海の家の裏手にあるシャワールームの建物の裏、やや影込んだ場所で歩を止めた彼女に単刀直入に切り出す。断続的な水音に混じって、楽しそうな親子連れや友だち同士の弾んだ声が聞こえてきた。そんな様子に耳を傾ける余裕は目の前の彼女にはないのだろう「えっと、」と言ったっきり黙り込んでしまった。日陰にいても肌に密と貼り付く暑さに汗が噴き出してくる。

(もうすぐ雷蔵と交代する時間だよな)

日焼けの痕跡が残るのがいやで腕時計はしてなかったし、生憎、携帯も持ち合わせていないから正確な時刻は分からなかったが、「今日は早上がりだから帰ったら休み明けの提出をしようかな。
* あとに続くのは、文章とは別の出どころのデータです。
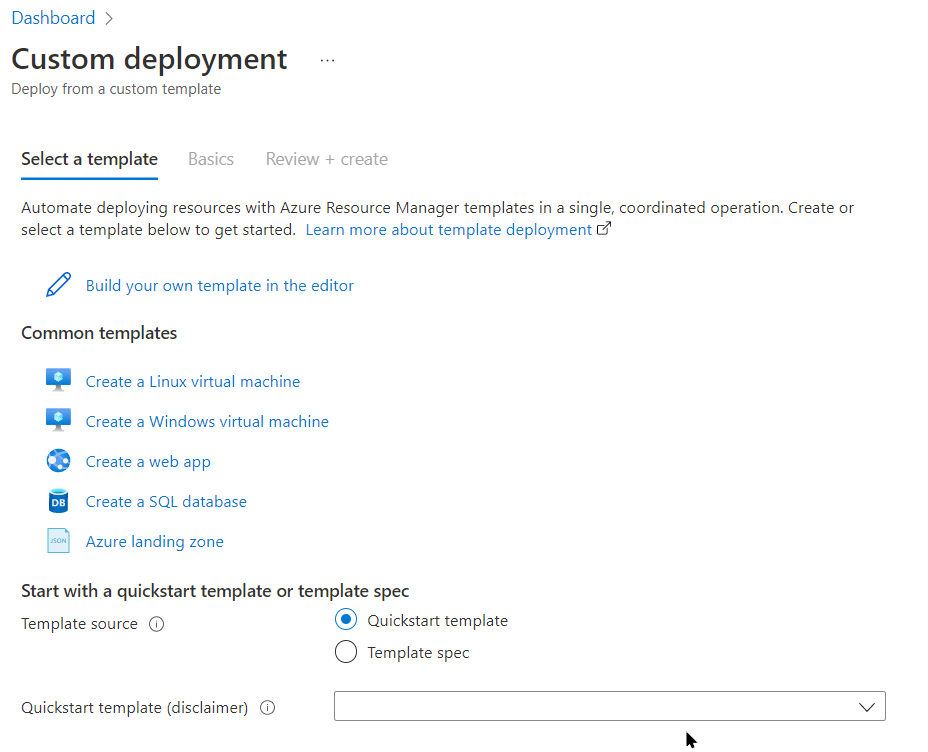Click the info icon beside Quickstart template
This screenshot has width=928, height=752.
(x=267, y=708)
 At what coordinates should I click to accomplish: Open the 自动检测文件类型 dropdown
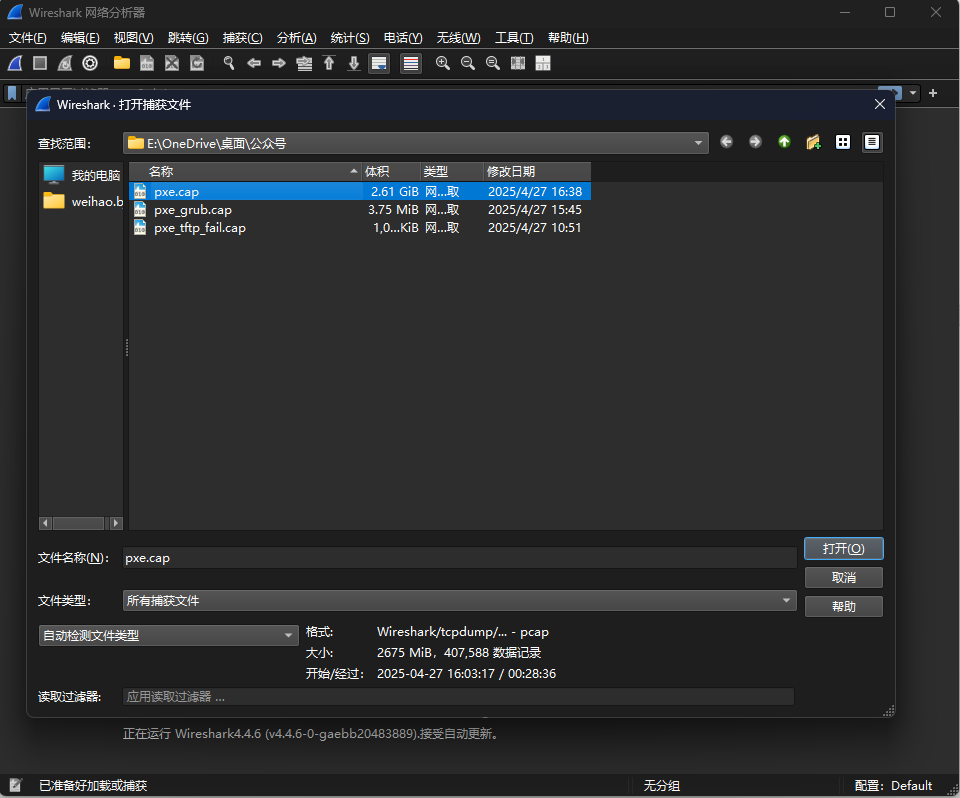289,635
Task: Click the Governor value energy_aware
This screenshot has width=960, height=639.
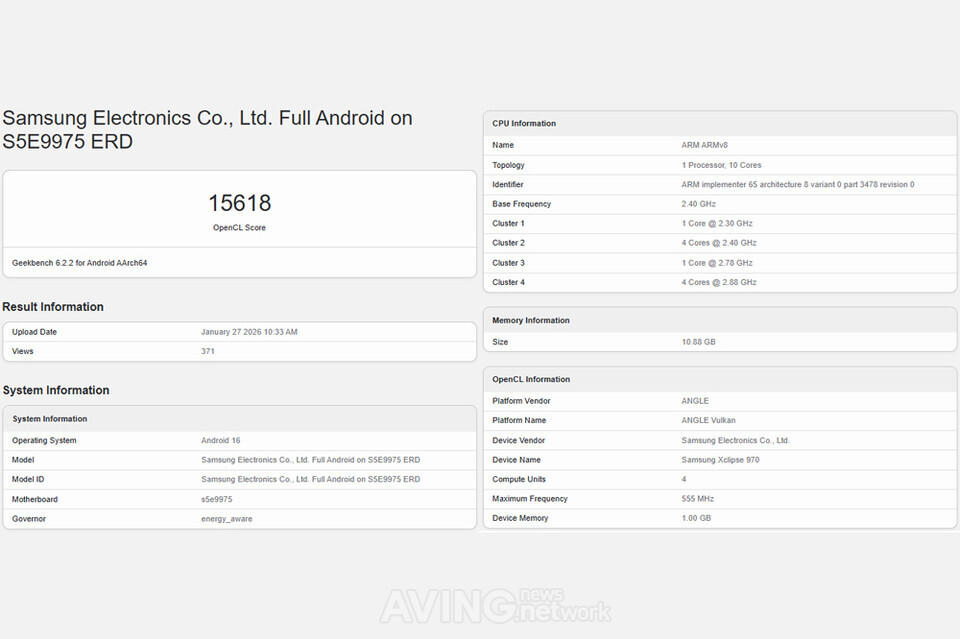Action: (x=227, y=519)
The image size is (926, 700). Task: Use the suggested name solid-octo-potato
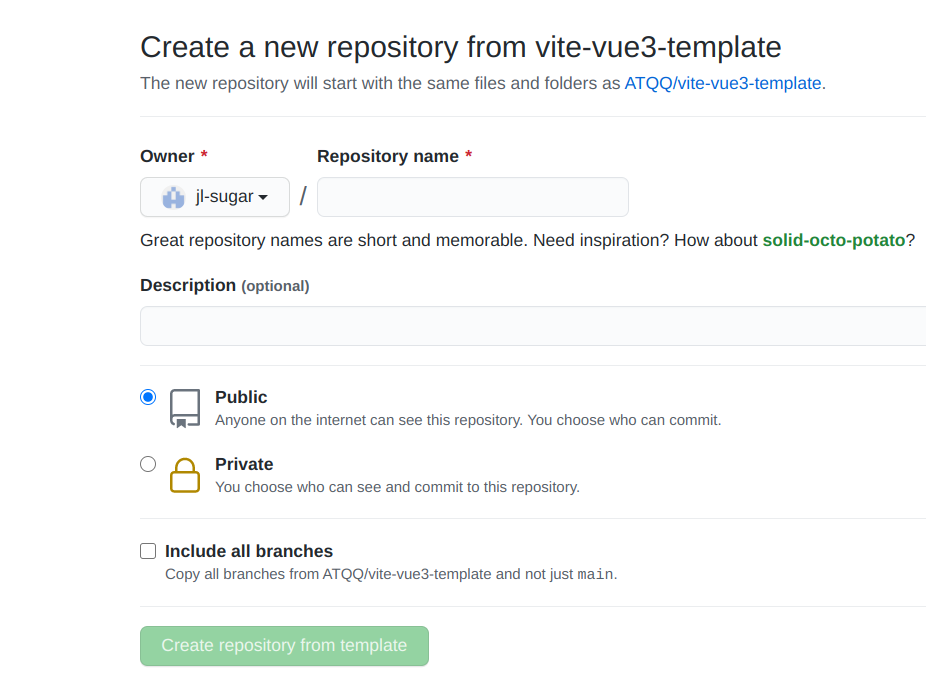pos(834,240)
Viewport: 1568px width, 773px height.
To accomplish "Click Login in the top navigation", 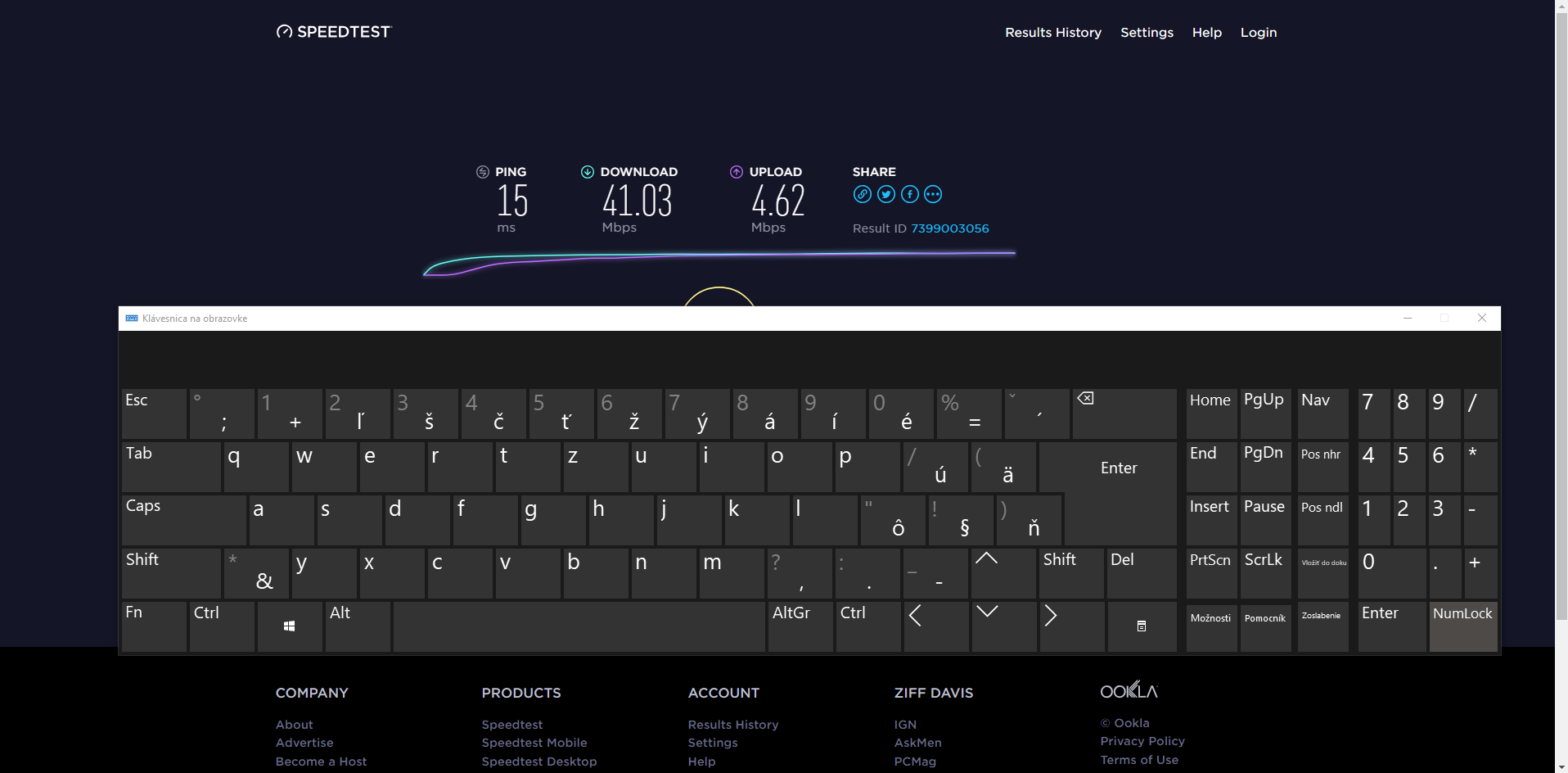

そうしたら、来週、ゆっくりお祭りとか花火大会に行けるし」と朝に呟いていたことを思い出し、少しでも早く雷蔵と交代してやりたかった。もじもじと体を揺すり、目を伏せがちにしたまま曖昧な笑みを浮かべているだけで、一向に進まない話にイライラしてきた。それが態度に出てしまっているのだろう、ますます彼女が委縮してくのが分かる。

「用がないんだったら、戻りたいんだけど」

これだけ冷たくあしらったら、脈がないのを感じ取って、普通、告白なんて止めてしまうだろう。そう思い、砂溜まりで踵を返し、彼女に背を向ける。と「待って」と今までにない、はっきりした声が届いた。まさか、まだ呼び止められるとは思ってもおらず、つい、振り返る。

「……好きです。付き合ってくれませんか?」

凛然とした真っすぐな彼女の声に、ぐ、っと息が詰まった。あれだけ『告白してきても断る』というオーラを出していたというのに、それでも、まだ体当たりしてくるなんて。駄目だと分かっていても告白してくるその勇気に、驚きよりも称賛だとか羨望に近い思いで眩しく彼女を見つめる。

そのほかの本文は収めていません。